私の自叙伝もいよいよ最終回を迎えた。思えば画家として神戸に居座って五十三年。その間、年々新制作展や梅田画廊、ぎゃるりー神戸の個展等で制作発表を重ねて来たが一九七五年神戸市文化賞を受賞、名実共に神戸市民となったとの思いを深くする。巷(こう)間に「異人館画家」の異名さえ頂だいして、全く神戸に住みついたものだが、いつのまにか七十歳の坂を越えた。未だ白髪を見ず万年青年をもって自認するとは言え、わが長年の画業を顧みて感慨に堪えない。一九七六年、画集「神戸の異人館」出版を記念して、サンチカ広場大ギャラリーで画業五十年・大回顧展を開催する。私としてはこれをもってわが画業の総括をなし遂げた思いだったが、いかんせん、私の活力は未だ衰えを知らず、八十歳を超えても依然として北野町・山本通り界わいへ日参。十年一日のごとく異人館を描きつづけている。

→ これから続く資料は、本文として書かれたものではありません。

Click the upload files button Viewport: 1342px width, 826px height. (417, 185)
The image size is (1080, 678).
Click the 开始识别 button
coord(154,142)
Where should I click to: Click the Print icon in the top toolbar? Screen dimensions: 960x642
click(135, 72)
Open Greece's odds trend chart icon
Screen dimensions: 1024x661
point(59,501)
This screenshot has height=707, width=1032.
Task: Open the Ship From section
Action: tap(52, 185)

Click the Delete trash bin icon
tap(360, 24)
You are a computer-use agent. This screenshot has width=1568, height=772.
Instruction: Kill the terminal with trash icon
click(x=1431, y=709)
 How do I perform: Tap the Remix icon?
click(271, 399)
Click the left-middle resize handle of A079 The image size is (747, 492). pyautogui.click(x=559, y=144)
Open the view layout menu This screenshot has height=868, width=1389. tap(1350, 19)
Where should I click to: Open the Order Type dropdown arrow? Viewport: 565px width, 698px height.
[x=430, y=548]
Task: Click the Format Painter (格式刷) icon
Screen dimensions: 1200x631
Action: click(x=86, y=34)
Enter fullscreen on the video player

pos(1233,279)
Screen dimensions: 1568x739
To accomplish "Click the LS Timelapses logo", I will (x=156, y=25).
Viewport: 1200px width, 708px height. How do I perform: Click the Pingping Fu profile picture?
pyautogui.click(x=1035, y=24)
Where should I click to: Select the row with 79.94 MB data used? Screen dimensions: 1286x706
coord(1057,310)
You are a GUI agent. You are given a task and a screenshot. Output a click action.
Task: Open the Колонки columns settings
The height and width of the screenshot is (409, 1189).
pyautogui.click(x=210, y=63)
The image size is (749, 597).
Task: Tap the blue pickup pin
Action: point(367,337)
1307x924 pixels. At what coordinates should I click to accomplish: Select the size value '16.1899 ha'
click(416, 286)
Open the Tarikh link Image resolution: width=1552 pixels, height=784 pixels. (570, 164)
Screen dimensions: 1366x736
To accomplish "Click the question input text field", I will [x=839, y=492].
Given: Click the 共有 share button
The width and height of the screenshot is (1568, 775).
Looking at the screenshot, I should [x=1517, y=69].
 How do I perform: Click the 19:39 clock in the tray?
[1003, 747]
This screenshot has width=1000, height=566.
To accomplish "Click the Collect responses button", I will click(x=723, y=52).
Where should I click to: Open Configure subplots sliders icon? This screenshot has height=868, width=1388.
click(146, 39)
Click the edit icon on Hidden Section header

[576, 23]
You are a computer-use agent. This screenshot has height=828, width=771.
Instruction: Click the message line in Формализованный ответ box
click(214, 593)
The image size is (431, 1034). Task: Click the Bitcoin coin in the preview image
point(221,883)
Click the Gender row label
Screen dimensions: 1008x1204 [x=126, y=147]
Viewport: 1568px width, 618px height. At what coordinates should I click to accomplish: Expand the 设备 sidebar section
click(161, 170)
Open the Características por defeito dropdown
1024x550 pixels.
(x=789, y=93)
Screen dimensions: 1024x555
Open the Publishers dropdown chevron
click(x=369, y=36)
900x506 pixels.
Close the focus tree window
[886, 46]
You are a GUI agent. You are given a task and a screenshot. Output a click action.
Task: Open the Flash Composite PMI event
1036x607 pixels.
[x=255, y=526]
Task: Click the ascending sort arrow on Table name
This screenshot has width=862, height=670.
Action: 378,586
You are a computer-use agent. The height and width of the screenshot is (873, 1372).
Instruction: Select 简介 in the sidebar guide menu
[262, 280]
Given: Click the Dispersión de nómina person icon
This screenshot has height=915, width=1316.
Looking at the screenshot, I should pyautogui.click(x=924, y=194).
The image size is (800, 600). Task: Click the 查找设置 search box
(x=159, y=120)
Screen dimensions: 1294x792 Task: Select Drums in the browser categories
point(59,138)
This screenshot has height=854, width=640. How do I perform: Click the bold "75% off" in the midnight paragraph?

一昨年、私は念願の大阪梅田近代美術館で大個展を開催。続いてその翌年郷里・高知で大回顧展を開催した。故郷を出て約六十年、はじめて、画学生のころから現在に至るまでの代表作品を一堂に集めて古里の人々にまみえるとは、さすがに大きな感激であった。会場は思い出の高坂(高知)城を仰ぎ見る県立郷土文化会館。十七日間の長期にわたる会期中、連日小学生時代の友達から現在の画友・知友に至るまでなつかしい人々の来場を見る。回顧展の成功は、私の最後の画業を飾るものとして万感胸に迫るものあり、画家みょうりに尽きるありがたさであった。さらに帰神後日を置かず、サンチカ広場大ギャラリ−で小松益喜異人館展、九月に東京・新制作展、十二月にぎゃるりー神戸で近作個展を開催、と多忙をきわめ、画家として最良の年をおくる。